Coming back to the function create_interval, note that it has multiple definitions that differ for guard clauses as well as for different input patterns.

Erlang uses pattern matching intensively both in choosing the right function to call and in assigning variables. In fact, you can read the operator = not as "equal to" but as "match to," an assertion that two items are equal also with regard to their shape. It is a subtle distinction but an important concept to keep in mind when reading or writing Erlang code. For example, when you enter the following code:

A = 1.

The system tries to match variable A with 1. If the system uses A for the first time the match succeeds and binds the variable A to 1, from then on A will match only 1 and any other match/assignment will fail.

You can foresee the potential of pattern matching with this example:

L = [a, b, c, d].[A | B] = L.

The notation | separates the head of a list (first item) from the tail (the remaining items). So, in this statement, pattern matching binds the variable A to atom a and B to the list [b, c, d].

Also, if you write:

[C, D | E] = L.

C will be bound to a, D to b, and E to the list [c,d].

Creating Parallel Processes

Erlang's support for concurrency enables you to exploit symmetric multiprocessor (SMP) architectures and multicore CPUs. In fact, processes should be the main driver when you design an Erlang application. The parallelism is provided by Erlang and not by the host operating system. Nevertheless, an Erlang process is halfway between a native thread and a green one: it originates within the Erlang Run Time System (ERTS) but doesn't share any state with other processes.

The following line in the compute function shows how you can create parallel processes in Erlang.

ProductsCollector_PID = spawn(fact, products_collector, [[], self()]),

The function spawn/3 allows you to create another process parallel to the one in which the function is launched. The first parameter is the module from which the process is spawned, the second one is the function to run in parallel and its list of parameters. The whole line returns a special variable, a PID variable, that is bound to the PID of the new spawned process. This value is precious because it is essential for talking to the new process.

Using the flowchart in Figure 1, you can figure out that the function compute spawns the function products_collector and multiple instances of the function partial_compute in parallel.
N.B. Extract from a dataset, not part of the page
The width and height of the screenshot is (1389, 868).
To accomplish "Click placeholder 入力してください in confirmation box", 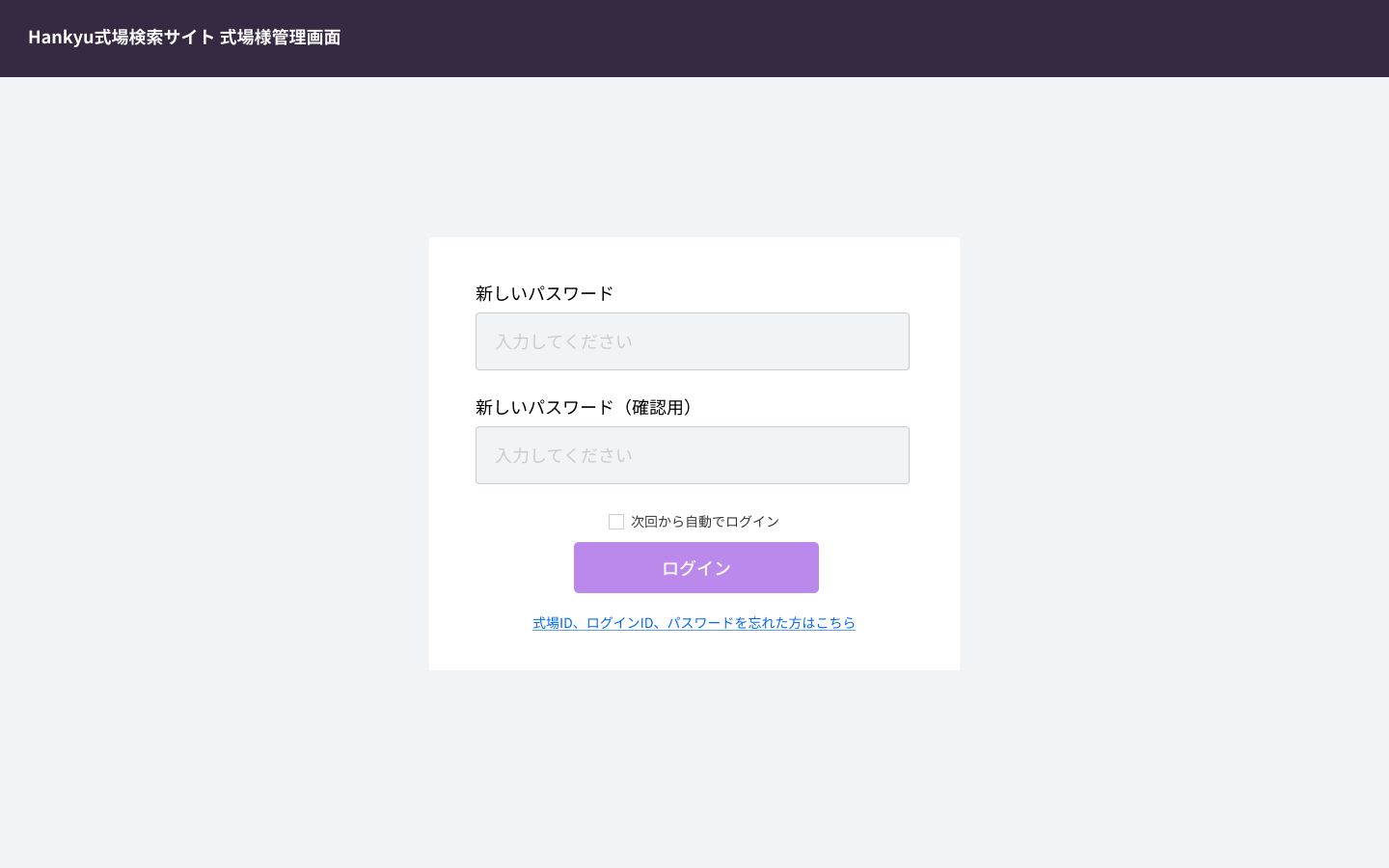I will 563,455.
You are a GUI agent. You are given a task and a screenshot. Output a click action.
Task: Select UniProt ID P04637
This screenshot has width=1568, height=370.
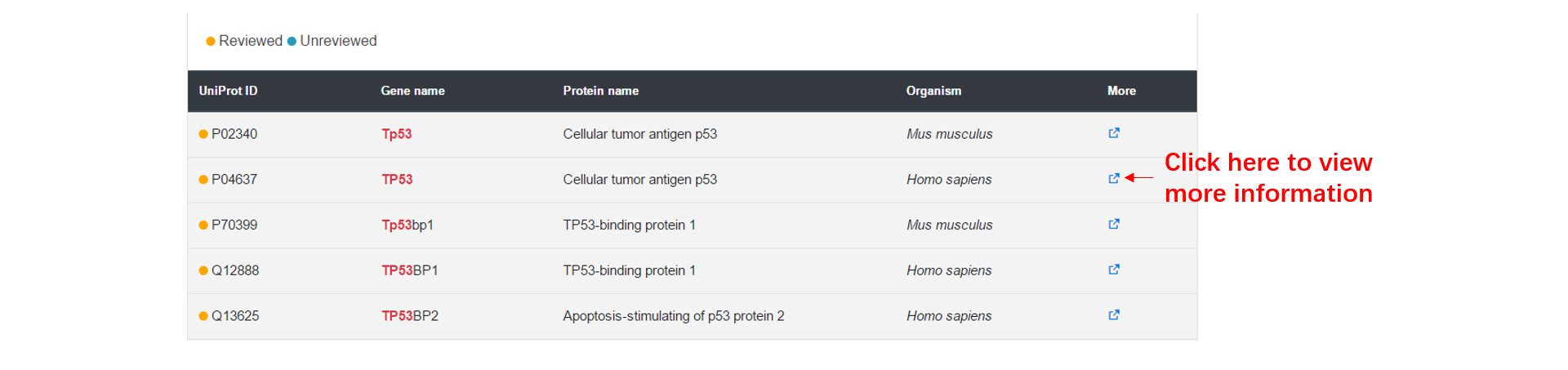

Each instance of partial_compute will calculate the products of a single interval of numbers, in which the initial interval is divided.

Obviously, you cannot predict the time each instance of partial_compute requires to multiply the numbers in its interval. For this reason, I needed an additional process, products_collector, which receives the results from various instances of partial_compute as soon as they finish and can determine when all partial_compute functions are exited.
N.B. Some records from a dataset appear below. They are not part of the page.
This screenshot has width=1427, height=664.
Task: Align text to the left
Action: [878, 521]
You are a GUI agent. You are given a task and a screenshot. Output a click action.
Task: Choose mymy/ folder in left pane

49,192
For more detail, here is how multiple instances of partial_compute are spawned:

lists:map(fun(X) ->             spawn(fact, partial_compute, [X,Numbers,ProductsCollector_PID])          end,           Intervals),

The function lists:map takes two arguments. The second is a list, while the first is the inline definition of a function that has to be applied to the elements of the list. The lists:map function returns another list with the results. This is an example of how in Erlang you can pass names of functions as arguments to other functions.

Talking Between Processes

In Erlang, processes don't share anything and are completely separate from each other. Their only means of communication are messages. As previously stated, the products_collector processes receive messages from (1) partial_compute functions when they finish their calculations and from (2) the function compute when all the partial_compute functions have exited and are asking for the resulting list. Here is the syntax for sending messages in both cases:

Scenario 1ProductsCollector_PID ! {get_products,self()},Scenario 2ProductsCollector_PID ! {add_product,multiplication(FactorsInTheInterval)}.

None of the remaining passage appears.